That placement matters as a signal. In a ranking that runs from Providence and Osteria Mozza through to neighbourhood spots with no reservation system, landing inside the top 100 for Nicaraguan food in a city this size is a specific editorial endorsement of the cooking itself, not of concept or room design.
The Nacatamal and What It Tells You About the Kitchen
The dish that defines Las Segovias in most accounts is the nacatamal: a brick-sized steamed tamale that operates at a different scale and density than the corn-husk-wrapped variants common across Mexican and Guatemalan kitchens in Los Angeles.
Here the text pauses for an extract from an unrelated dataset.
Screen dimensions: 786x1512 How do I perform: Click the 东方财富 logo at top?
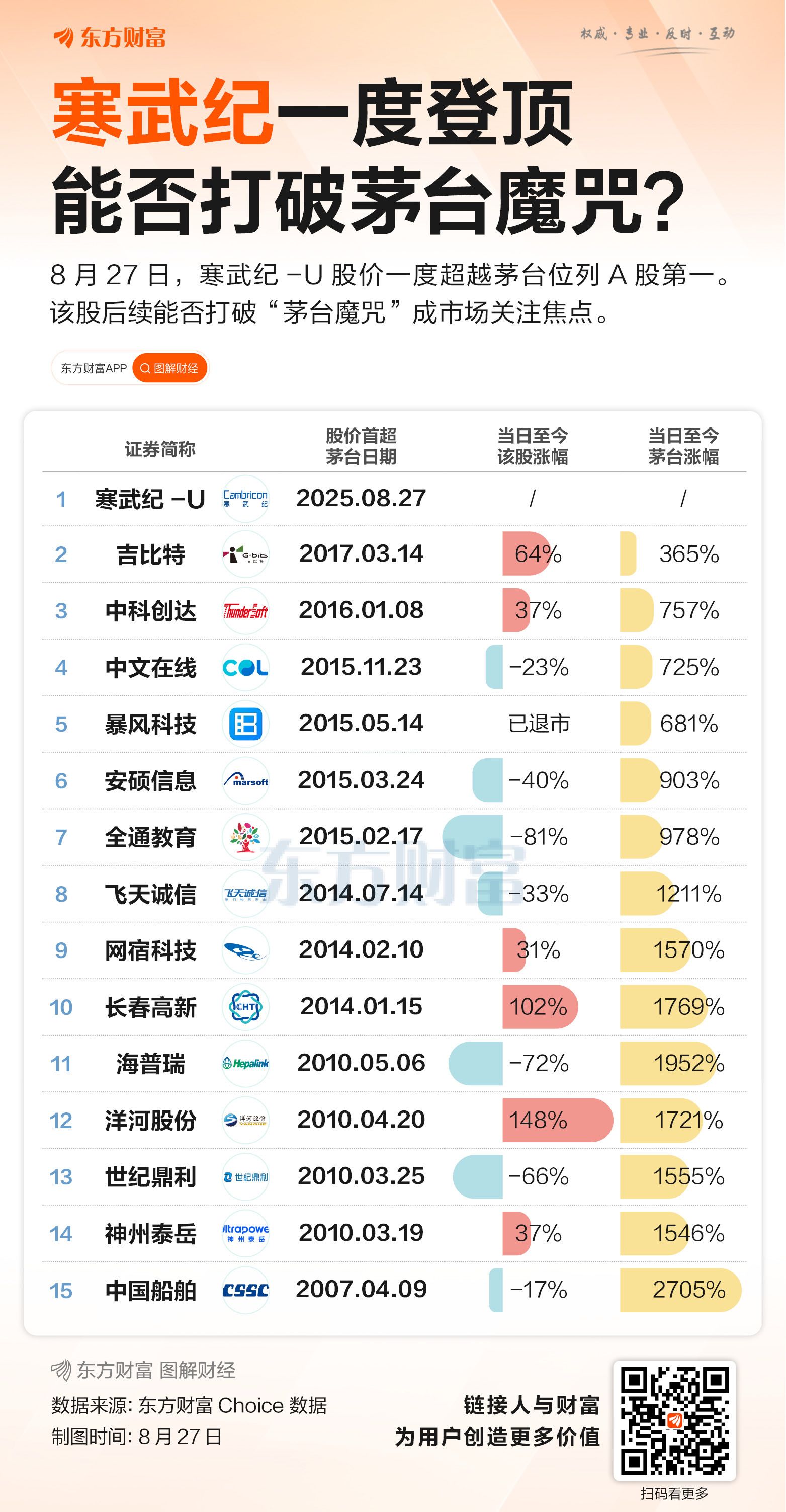pyautogui.click(x=110, y=38)
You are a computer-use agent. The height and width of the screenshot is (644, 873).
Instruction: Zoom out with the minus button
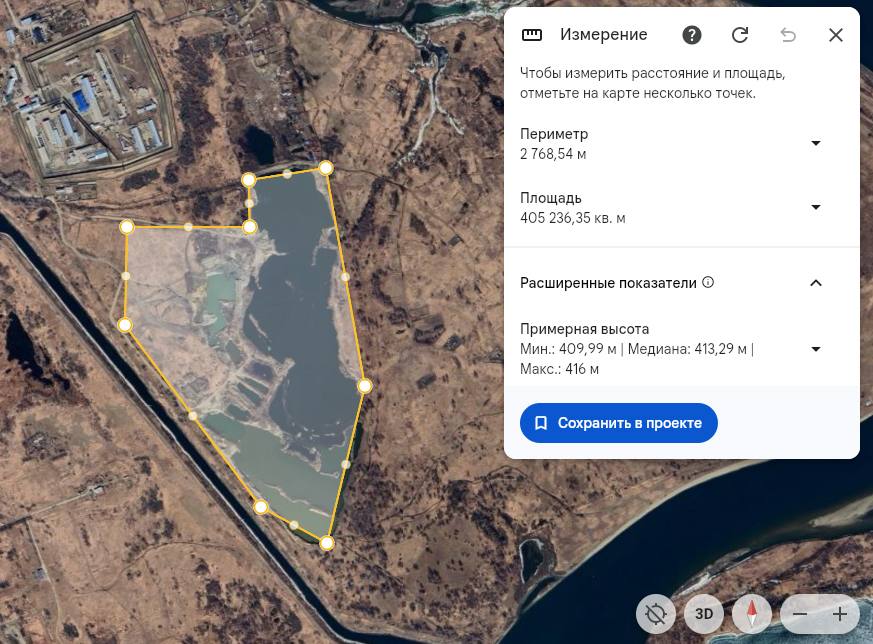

Wrapped in banana leaf rather than corn husk, the Nicaraguan nacatamal contains bone-in pork ribs or chops, rice, potato, sliced tomato, green olives, and raisins, all bound by masa that absorbs the fat and liquid during a long steam. The result is a single parcel in which every component, including the pork bones, reaches the same custardy, yielding texture. The sour orange seasoning that runs through the whole package has a bittersweet edge that distinguishes it sharply from the richer, lard-forward profiles of Mexican tamales.
This is the kind of preparation that requires a significant commitment of time and raw material. Long-steam tamale traditions across Central America and the Caribbean were historically tied to communal cooking, feast days, and extended family preparation precisely because no single cook could produce them efficiently at volume. That Las Segovias turns them out consistently as a restaurant item says something about the operational discipline of the kitchen, and about a cooking culture that has never optimised around shortcuts.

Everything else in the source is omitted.